> **TASK STATEMENT**
Although the data below contains pictures, output only the lines between those holding "Buggy Depot (41, 427)" and "[Suche] (466, 112)", inclusive, exactly and without those pictures.

> **DATA PROVIDED**
------

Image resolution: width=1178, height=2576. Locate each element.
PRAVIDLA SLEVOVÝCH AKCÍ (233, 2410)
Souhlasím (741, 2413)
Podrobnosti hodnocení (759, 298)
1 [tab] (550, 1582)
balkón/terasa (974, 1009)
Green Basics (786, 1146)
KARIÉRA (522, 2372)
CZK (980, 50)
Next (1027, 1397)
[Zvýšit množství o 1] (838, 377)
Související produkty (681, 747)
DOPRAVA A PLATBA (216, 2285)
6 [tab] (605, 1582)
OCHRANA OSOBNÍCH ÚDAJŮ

------

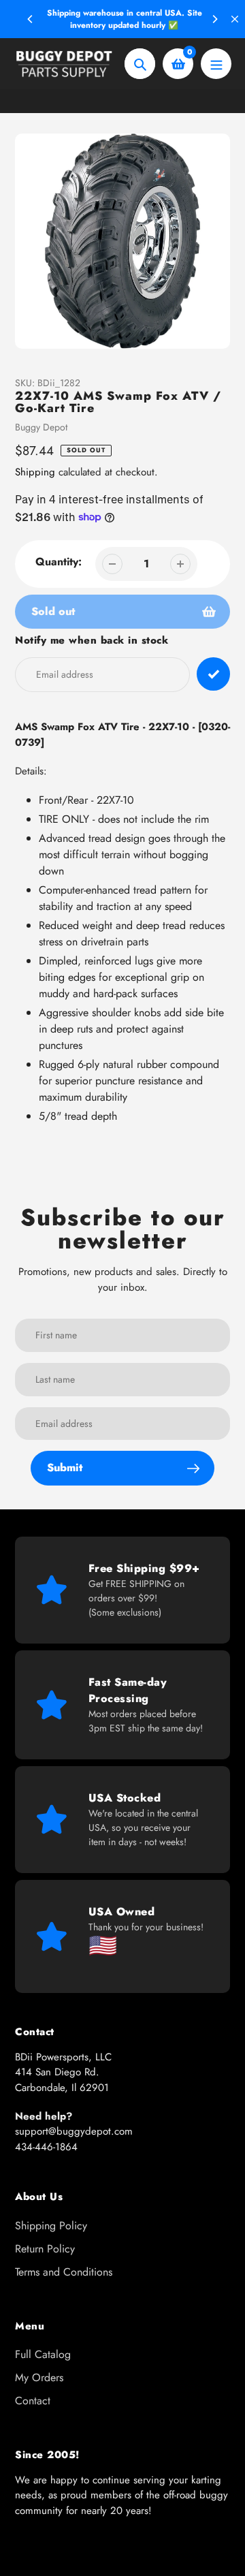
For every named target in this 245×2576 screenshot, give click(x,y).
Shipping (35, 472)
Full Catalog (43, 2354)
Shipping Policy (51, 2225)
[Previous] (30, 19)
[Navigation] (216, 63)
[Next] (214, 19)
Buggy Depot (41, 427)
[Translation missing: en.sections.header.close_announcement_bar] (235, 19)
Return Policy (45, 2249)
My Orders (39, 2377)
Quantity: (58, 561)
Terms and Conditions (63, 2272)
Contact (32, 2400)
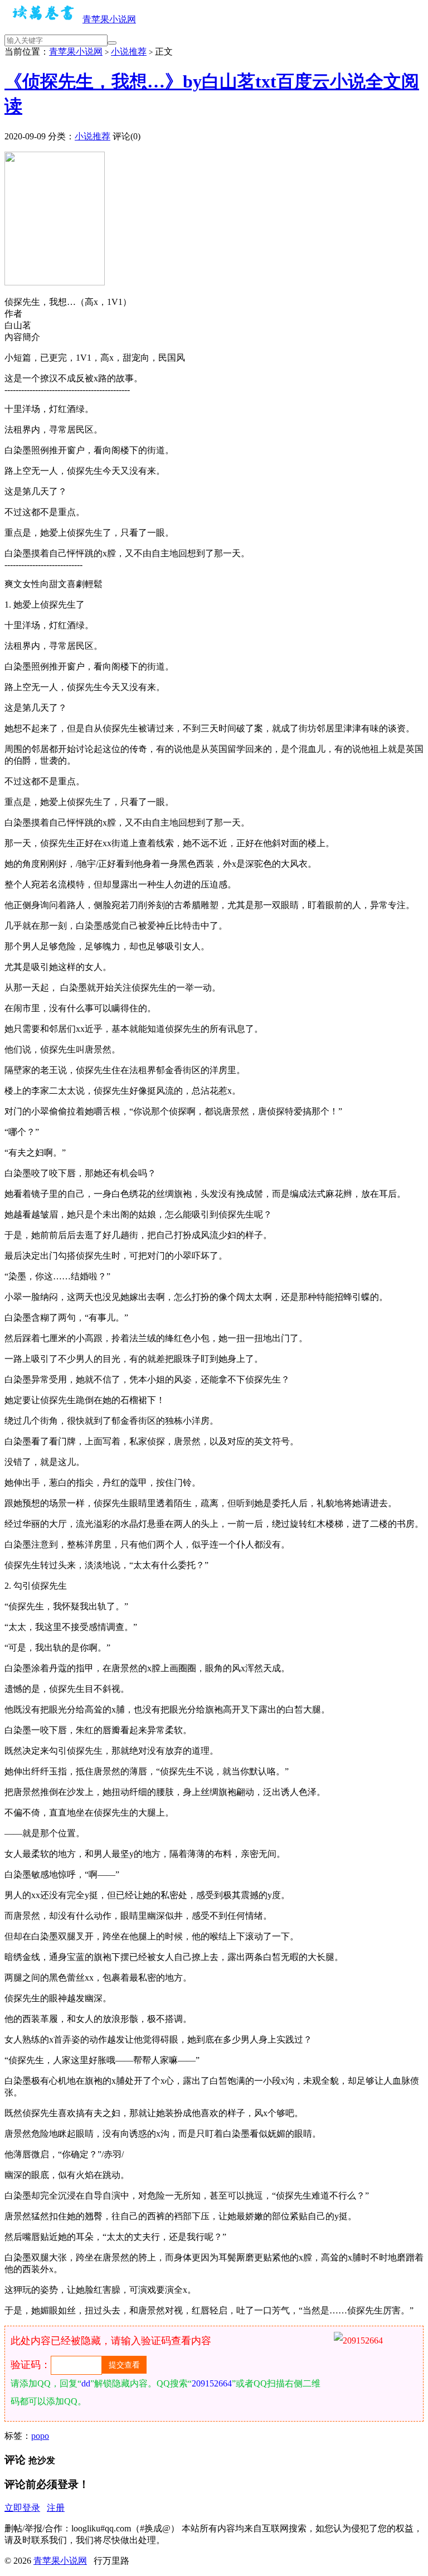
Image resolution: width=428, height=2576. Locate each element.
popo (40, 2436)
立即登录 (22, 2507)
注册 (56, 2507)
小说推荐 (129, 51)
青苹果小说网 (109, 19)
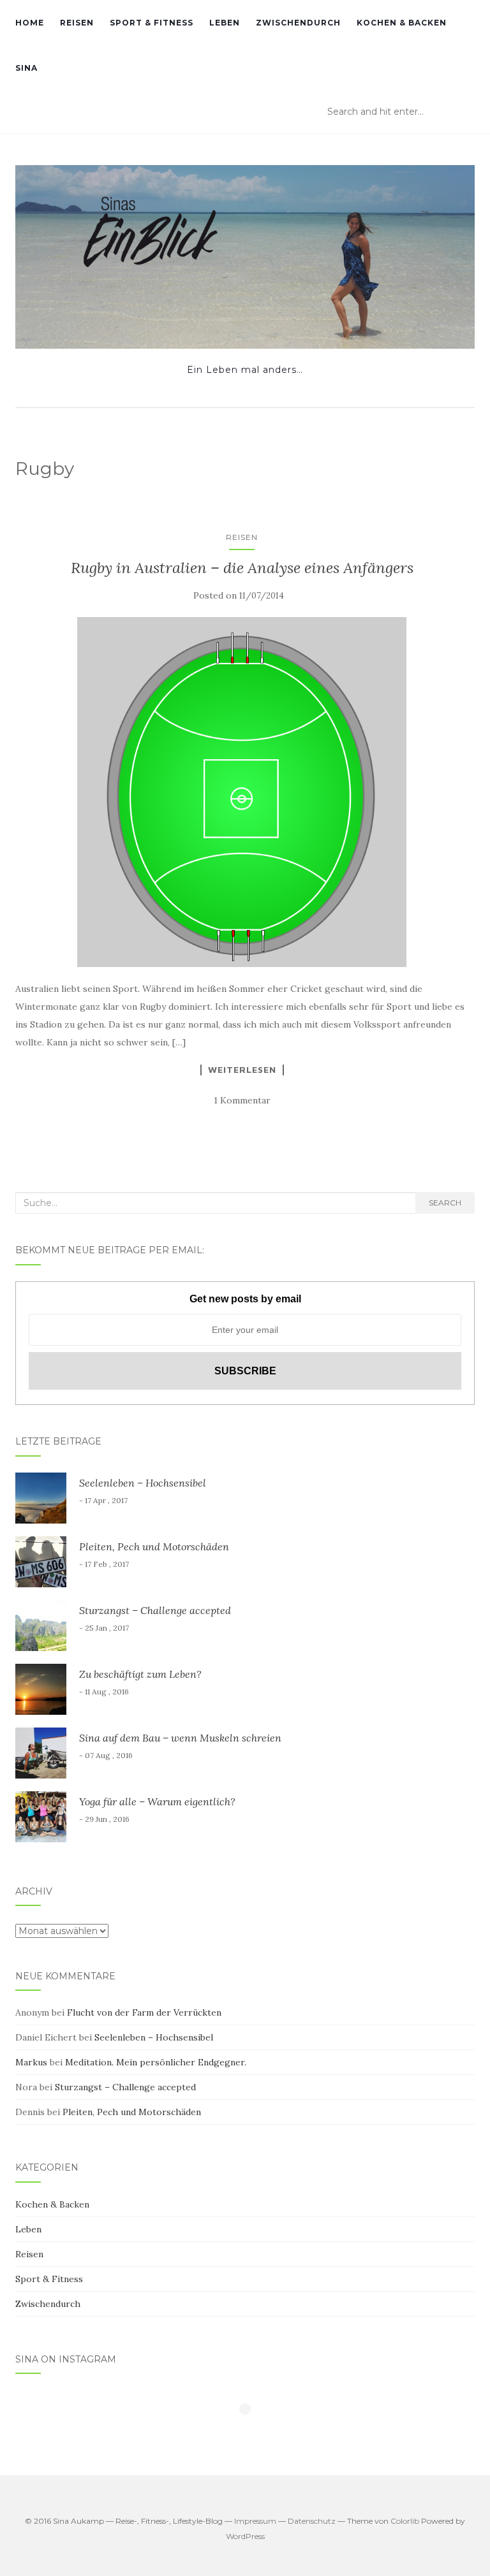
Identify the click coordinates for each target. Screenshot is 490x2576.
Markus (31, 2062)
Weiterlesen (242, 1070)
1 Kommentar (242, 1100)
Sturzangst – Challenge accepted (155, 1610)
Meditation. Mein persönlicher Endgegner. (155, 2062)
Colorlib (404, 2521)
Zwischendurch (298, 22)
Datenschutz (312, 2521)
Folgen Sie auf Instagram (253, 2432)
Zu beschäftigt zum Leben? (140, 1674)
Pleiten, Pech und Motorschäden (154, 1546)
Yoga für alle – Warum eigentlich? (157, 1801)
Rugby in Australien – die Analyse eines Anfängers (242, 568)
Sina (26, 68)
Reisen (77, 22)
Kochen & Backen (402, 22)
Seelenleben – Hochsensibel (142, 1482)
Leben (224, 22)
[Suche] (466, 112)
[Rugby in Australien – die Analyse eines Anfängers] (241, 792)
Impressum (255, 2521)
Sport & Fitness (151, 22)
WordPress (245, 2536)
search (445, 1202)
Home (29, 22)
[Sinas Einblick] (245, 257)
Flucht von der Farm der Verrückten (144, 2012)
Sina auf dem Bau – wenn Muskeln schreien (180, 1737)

------

> **TASK RESULT**
Buggy Depot (41, 427)
[Translation missing: en.sections.header.close_announcement_bar] (235, 19)
Return Policy (45, 2249)
My Orders (39, 2377)
Quantity: (58, 561)
Terms and Conditions (63, 2272)
Contact (32, 2400)
Image resolution: width=428, height=2576. Locate each element.
popo (40, 2436)
立即登录 (22, 2507)
注册 (56, 2507)
小说推荐 (129, 51)
青苹果小说网 (109, 19)
Identify the click coordinates for each target. Screenshot is 490x2576.
Markus (31, 2062)
Weiterlesen (242, 1070)
1 Kommentar (242, 1100)
Sturzangst – Challenge accepted (155, 1610)
Meditation. Mein persönlicher Endgegner. (155, 2062)
Colorlib (404, 2521)
Zwischendurch (298, 22)
Datenschutz (312, 2521)
Folgen Sie auf Instagram (253, 2432)
Zu beschäftigt zum Leben? (140, 1674)
Pleiten, Pech und Motorschäden (154, 1546)
Yoga für alle – Warum eigentlich? (157, 1801)
Rugby in Australien – die Analyse eines Anfängers (242, 568)
Sina (26, 68)
Reisen (77, 22)
Kochen & Backen (402, 22)
Seelenleben – Hochsensibel (142, 1482)
Leben (224, 22)
[Suche] (466, 112)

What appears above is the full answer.